I’m thinking about all the places that I’ve covered in this blog where people got hurt or died because disabled people were considered expendable and just given the absolute minimum of care. The abuses at Huronia Regional Health Centre in Ontario, Canada, happened a long time ago…Willowbrook State school in Long Island been closed for decades…but the abuse at Winterbourne View is still quite fresh in the UK’s memory, the New York State group home abuse scandal broke soon after I started this blog in 2011, and the men profiled in the New York Time’s recent “The Boys in the Bunkhouse” piece were only removed in 2009 from a horribly abuse group home/sheltered workshop situation that went on for decades.

This must stop.

The next time someone tells you that disabled people aren’t at risk in our society, point them to this video, and ask them what they think it would feel like to have a seizure in bathtub full of water and not be able to call out for help.

I know that it’s something that I don’t want to think about.

River Thames

Sarah drafted this post a month ago and has been (patiently) waiting for a #107days slot – what can I say, you’re all amazing and keen to get involved.

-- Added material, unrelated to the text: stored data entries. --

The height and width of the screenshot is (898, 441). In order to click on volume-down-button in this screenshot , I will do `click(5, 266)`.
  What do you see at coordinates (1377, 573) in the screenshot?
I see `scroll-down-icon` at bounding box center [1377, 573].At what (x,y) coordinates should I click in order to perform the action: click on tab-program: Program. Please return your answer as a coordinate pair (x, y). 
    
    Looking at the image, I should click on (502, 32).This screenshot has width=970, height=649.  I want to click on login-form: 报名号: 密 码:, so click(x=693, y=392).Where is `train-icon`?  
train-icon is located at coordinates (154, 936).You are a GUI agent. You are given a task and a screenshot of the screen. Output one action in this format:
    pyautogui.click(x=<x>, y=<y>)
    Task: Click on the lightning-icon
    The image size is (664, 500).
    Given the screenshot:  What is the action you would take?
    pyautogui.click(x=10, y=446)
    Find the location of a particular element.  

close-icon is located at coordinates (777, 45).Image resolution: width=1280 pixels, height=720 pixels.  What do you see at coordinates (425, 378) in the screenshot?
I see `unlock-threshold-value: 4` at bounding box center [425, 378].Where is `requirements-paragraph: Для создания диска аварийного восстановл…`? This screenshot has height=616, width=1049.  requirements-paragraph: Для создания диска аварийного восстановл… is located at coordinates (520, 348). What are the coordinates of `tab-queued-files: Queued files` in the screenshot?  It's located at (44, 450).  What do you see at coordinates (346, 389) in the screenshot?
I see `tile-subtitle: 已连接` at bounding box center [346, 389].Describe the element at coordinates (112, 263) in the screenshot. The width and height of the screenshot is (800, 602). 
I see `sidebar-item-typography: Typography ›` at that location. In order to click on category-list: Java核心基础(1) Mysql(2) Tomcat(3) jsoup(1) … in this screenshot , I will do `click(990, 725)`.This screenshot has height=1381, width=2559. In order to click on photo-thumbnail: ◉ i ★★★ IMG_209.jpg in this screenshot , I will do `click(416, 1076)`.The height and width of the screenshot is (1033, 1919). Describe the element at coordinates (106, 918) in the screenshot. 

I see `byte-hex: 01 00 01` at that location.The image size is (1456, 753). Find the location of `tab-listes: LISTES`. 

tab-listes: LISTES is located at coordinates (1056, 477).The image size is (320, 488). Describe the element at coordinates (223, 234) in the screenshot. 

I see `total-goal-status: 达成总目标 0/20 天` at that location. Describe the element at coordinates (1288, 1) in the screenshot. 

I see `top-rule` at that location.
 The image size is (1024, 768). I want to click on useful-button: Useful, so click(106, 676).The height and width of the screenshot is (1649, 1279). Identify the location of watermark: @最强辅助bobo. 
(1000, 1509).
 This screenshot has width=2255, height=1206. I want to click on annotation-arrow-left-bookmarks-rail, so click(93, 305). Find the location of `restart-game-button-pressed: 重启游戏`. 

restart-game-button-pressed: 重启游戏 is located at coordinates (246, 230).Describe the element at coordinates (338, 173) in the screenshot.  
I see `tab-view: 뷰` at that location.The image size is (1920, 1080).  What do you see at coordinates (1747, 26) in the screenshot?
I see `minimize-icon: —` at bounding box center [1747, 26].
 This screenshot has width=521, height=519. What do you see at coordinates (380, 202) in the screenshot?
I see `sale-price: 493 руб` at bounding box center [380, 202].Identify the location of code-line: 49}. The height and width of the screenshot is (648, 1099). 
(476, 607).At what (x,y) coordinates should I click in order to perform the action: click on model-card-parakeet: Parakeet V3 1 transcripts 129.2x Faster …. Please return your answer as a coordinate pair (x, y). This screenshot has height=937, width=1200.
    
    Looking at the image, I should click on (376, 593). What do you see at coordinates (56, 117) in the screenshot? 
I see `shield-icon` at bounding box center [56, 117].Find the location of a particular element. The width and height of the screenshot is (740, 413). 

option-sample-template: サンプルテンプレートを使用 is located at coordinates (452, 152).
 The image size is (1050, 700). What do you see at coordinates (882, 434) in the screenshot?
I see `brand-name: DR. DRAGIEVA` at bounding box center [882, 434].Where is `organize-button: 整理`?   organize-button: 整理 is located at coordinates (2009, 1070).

Since then her thoughts have become even more topical in light of Katrina Percy’s ‘performance’ at the Oxfordshire Learning Disability Partnership Board, see Gail’s brilliant blog posts on this meeting Dinosaurs and Elephants in the Room and How things could have been…and the float that sank.

Then yesterday KP faced more media attention after yet another critical report and a warning notice from CQC, and Monitor announcing they are taking enforcement action against Southern Health. You can read Sara’s latest post, Love tennis in health (and social care) towers, for her thoughts on this latest development.

To repeat Sarah’s catchphrase Cry me a river Katrina Percy, it’s time to do the decent thing.